Most remarkably, research in the 1960s and 70’s proved that many of the ancient myths and fairytales, regardless of where they originated, contain essentially identical core elements, which are to be found from examining the underlying structure of relationships among the elements of the story, rather than from the content of the story itself. Perhaps modern myths and supermyths also have identical core elements, some of which might reflect the core element of religious dogma. In the same way that faith based religions seek to make sense of the world by offering us the thoughts of men dressed up as supernatural 'truths', might it be possible that the current orthodox explanation that social behavior is too complex and subject to too many random events and contingencies to be capable of prediction be itself nothing more than a hugely ironic modern myth created in order to 'know' that it is impossible to know enough about society in order to reliably predict with significant accuracy what will happen next in the seemingly random nature of human affairs? If so, such a myth does nothing more than insist that we have credulous faith in the skeptical thoughts of others and that we should not commit the ignorant sin of questioning current 'knowledge' by raising and testing new hypothesis in this particular area. Have anthropologists, criminologists and other academics ever studied in any depth such myth making within own academic tribes? Not to my knowledge.
If myths are no longer good enough for explaining natural phenomena why should we continue accepting them when it comes to explaining human behavior?
Perhaps we should be seeking massive investment beyond the scale of CERN if we wish to move beyond current mythical post-hoc rhetorical explanations for cause and effect in our diverse societies? What is more important, after all: (a) discovering interesting, useful and deadly stuff like how to split the atom and the existence of the Higgs Bosun particle or (b) accurately and consistently predicting when the next nuclear strike or holocaust will take place or the next economic disaster will occur unless we know how to effectively intervene?

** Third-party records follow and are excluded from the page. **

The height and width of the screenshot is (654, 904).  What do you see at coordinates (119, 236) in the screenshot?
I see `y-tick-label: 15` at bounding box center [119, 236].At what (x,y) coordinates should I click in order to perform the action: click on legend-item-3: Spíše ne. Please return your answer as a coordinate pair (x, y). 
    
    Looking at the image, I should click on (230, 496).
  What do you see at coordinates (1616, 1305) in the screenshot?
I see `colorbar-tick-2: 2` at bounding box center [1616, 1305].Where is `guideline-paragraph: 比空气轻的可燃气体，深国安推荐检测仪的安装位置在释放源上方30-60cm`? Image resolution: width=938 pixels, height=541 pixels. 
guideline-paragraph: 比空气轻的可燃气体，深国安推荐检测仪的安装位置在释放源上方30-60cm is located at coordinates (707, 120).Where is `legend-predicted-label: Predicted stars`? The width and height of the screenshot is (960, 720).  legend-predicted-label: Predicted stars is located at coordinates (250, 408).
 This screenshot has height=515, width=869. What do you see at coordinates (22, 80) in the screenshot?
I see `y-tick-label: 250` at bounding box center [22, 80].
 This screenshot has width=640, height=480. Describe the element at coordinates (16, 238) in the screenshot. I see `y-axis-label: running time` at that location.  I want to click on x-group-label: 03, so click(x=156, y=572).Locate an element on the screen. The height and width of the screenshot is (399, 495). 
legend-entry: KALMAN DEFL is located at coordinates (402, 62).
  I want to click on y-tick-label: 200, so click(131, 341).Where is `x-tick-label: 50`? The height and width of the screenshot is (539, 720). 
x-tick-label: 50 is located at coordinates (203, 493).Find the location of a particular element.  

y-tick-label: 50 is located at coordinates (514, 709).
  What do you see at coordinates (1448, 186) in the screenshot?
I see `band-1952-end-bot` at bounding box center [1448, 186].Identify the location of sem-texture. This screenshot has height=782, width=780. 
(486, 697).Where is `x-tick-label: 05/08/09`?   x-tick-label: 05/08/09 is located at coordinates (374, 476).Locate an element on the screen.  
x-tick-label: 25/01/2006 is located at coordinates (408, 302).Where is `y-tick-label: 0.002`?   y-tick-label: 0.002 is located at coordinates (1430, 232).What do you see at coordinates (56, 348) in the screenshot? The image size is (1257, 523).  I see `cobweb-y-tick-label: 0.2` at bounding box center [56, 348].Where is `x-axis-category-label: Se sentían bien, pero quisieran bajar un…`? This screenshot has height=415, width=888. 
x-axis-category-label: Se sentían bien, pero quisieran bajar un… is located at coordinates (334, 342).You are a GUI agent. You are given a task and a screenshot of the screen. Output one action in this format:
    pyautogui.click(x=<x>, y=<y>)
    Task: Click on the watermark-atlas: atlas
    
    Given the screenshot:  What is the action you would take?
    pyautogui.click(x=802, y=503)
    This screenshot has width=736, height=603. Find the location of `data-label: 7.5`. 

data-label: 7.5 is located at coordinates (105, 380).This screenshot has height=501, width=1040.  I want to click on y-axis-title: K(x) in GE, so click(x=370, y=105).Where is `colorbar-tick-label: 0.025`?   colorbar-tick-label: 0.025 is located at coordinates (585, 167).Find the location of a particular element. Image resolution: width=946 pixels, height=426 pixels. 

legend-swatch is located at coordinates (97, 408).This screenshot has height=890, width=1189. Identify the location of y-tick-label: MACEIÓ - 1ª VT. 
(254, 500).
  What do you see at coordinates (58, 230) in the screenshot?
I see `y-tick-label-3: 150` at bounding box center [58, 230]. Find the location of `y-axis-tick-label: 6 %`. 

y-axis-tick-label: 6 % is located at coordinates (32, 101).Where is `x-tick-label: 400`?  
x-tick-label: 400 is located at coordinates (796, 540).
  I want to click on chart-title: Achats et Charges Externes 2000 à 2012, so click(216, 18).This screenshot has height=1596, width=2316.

Perhaps predicting the future is not so difficult as we think. One promising route worth exploring further might be to better evaluate the effectiveness of PR, propaganda, public information campaigns and other attitude change initiatives , and to improve evidence based practice in this area. After all, what do such behavior change initiatives seek to achieve if not to influence the future? And in case you were thinking that I've fallen foul of failing to consider Popper's fallacy of induction let me end on a question: isn't the entire notion of the fallacy of induction based on past evidence of the dangers of relying upon inductive logic, which ironically means that it is based on the very fallacy it seeks to reveal?